I get questions about colony raising all the time, frequently from people who are also interested in Beveren. Since I raise 6 different breeds of rabbits its been interesting to note which ones do well co-housed in rabbit herds.

Surprisingly, its the American. They are hands-down the most laid back and willing to get along with each other with very little scuffling. Its not to be said I haven’t had some roughed up does from a dominance struggle, I do, but they’re more willing to go along with the social order once established.

Beveren are not what I’d recommend for a beginner. Mixing a few Beveren in there like I do might work but I notice when they ovulate they get cranky and can pick on the other rabbits. Not all the Beveren, just some. Beveren can be cage territorial sometimes too – an indication they have less tolerance for lots of competition.

My Americans on the other hand seem to thrive in the social setting. Do not put your show animals into a colony and don’t ever introduce adults. In the colony there are sometimes scuffles – particularly if you take the lead doe or second in command out for breeding – the other does will quickly box each other to see who will take her place! A torn ear and mouthfuls of rippedĀ fur do happen.

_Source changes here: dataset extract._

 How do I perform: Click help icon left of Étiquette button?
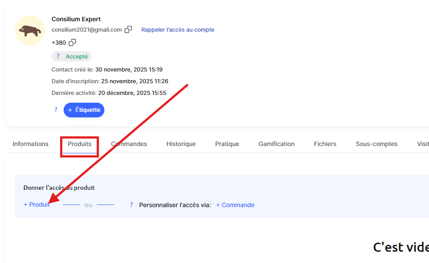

The Harlequin do ok out there too but they sure are feisty. When the pecking order is established things seem to simmer down to peaceful. A boxing Harlequin is a sight to behold – enormous leaps in the air – they are the acrobats out of all my breeds. With their splashy colors, they’re natural performers. If Harlequins were people they’d be the gymnasts, Olympic track runners, and Cirque du Soleil performers. I kid you not.

My mixed blood Belgians actually do excellent in the colony. I have not put my full blooded Belgian Hares into a colony setting. I will as my numbers recover from our crash last year. They’re pretty social and non-aggressive. My Belgian buck Jack had a particular fondness for the colony, and did really well in there. Unfortunately I didn’t PUT him in there!! He was a naughty boy.

I stopped putting Hotots into the colony pen as they kept disappearing. I do not know why. They simply may not have run from overhead predators, I am really not sure. Rabbits have to be smart to thrive in the colony. We do not put bird netting over the entire rabbit pasture, just the core home area where the babies sometimes pop out of the ground.

We have a new breed in our mix, the Silver Fox, so in the year to come will see how that breed does in the colony setting too. So far, they seem like a very laid back personality.